WHAT TO DO:
Repeat word for word the line with "Select the t3a.small" and every line after it until the records below run out.

Stored data entries:

———

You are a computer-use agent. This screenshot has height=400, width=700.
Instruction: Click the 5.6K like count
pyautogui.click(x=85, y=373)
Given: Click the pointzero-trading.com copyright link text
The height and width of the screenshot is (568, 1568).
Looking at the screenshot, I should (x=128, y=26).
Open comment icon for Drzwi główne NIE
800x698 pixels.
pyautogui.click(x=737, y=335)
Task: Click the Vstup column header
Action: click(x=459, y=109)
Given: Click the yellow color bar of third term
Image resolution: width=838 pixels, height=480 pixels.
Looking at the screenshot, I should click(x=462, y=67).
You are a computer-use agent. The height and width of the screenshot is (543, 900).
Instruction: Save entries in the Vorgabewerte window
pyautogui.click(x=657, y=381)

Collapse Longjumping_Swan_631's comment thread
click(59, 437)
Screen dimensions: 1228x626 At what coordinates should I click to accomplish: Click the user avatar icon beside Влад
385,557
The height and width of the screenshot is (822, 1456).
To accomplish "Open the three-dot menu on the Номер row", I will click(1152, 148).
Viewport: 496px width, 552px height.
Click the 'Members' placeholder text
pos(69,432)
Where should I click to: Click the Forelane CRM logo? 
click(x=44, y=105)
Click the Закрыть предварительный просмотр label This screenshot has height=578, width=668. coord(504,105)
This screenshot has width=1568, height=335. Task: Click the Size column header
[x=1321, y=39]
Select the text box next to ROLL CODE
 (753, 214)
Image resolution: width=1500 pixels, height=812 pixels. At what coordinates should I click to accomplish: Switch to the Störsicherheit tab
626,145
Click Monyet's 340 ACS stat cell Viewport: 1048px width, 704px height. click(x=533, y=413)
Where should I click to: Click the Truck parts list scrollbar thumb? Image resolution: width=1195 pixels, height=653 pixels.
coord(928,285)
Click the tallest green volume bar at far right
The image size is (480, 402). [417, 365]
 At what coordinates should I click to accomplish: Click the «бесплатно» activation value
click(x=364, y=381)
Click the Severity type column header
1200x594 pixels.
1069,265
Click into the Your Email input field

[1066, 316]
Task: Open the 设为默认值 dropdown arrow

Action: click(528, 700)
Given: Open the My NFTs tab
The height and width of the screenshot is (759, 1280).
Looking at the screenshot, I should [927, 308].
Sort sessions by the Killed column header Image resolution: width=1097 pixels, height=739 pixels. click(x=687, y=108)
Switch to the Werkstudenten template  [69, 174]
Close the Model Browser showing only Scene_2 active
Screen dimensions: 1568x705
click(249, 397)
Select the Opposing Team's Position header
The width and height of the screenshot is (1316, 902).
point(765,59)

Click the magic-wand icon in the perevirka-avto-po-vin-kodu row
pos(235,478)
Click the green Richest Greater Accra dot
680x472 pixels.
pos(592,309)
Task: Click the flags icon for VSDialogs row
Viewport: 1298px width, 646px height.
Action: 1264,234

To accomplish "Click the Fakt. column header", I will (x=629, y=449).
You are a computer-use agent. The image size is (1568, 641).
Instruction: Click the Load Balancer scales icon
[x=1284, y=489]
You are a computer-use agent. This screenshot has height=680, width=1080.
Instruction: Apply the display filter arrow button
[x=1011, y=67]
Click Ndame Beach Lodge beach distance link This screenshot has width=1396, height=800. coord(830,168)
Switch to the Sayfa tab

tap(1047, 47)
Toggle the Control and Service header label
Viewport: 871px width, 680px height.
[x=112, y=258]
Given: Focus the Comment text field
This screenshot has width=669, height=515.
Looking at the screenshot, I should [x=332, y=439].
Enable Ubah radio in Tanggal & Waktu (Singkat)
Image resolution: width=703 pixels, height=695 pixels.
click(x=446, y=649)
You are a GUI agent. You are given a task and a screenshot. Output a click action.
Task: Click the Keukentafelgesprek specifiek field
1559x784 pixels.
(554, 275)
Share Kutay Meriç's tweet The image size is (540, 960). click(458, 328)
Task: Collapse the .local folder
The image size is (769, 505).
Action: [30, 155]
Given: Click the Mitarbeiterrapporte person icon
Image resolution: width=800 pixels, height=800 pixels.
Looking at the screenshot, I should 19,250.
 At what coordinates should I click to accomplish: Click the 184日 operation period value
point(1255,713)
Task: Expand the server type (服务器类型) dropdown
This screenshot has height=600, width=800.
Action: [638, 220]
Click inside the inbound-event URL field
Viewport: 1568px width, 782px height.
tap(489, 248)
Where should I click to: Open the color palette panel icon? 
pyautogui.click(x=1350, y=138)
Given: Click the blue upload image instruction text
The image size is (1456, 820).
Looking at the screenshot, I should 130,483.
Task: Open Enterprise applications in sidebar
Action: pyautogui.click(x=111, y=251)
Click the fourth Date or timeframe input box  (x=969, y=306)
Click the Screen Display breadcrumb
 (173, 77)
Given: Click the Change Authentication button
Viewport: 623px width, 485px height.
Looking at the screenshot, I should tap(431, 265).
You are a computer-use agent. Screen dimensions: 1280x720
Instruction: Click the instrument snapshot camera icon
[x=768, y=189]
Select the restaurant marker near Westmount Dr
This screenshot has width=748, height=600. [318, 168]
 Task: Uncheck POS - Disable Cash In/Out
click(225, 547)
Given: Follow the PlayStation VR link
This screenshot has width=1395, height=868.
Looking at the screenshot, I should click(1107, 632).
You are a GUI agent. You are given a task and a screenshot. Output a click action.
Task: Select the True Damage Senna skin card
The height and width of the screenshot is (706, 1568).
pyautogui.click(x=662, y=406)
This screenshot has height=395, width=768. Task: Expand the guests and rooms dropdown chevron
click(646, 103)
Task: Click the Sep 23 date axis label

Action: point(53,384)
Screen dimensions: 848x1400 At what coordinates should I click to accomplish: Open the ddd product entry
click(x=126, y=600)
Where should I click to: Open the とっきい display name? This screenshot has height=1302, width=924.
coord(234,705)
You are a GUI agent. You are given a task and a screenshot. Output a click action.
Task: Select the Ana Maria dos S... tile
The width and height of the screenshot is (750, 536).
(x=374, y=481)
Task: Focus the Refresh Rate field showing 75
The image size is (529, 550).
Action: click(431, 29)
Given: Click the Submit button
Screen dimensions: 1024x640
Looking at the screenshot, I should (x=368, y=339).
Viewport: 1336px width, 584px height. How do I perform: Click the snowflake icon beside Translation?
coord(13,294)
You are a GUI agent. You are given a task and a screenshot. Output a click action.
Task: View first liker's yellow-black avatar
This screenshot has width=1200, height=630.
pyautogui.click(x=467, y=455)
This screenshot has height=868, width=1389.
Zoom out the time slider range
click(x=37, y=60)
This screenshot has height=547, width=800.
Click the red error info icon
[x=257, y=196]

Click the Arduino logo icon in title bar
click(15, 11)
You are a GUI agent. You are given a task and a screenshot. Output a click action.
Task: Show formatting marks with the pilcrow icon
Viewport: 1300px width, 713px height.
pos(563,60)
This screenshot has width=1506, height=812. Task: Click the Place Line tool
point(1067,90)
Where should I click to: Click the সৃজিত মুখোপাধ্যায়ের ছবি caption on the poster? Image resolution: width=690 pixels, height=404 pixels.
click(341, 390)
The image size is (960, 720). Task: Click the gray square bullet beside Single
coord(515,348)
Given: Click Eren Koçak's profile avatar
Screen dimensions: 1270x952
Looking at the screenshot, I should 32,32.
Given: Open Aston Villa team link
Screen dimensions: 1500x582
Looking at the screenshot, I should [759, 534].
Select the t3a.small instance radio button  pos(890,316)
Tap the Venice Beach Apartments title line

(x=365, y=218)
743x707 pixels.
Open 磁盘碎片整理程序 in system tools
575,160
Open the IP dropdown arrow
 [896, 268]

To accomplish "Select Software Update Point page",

———

OUTPUT BELOW:
Select the t3a.small instance radio button  pos(890,316)
Tap the Venice Beach Apartments title line

(x=365, y=218)
743x707 pixels.
Open 磁盘碎片整理程序 in system tools
575,160
Open the IP dropdown arrow
 [896, 268]

To accomplish "Select Software Update Point page",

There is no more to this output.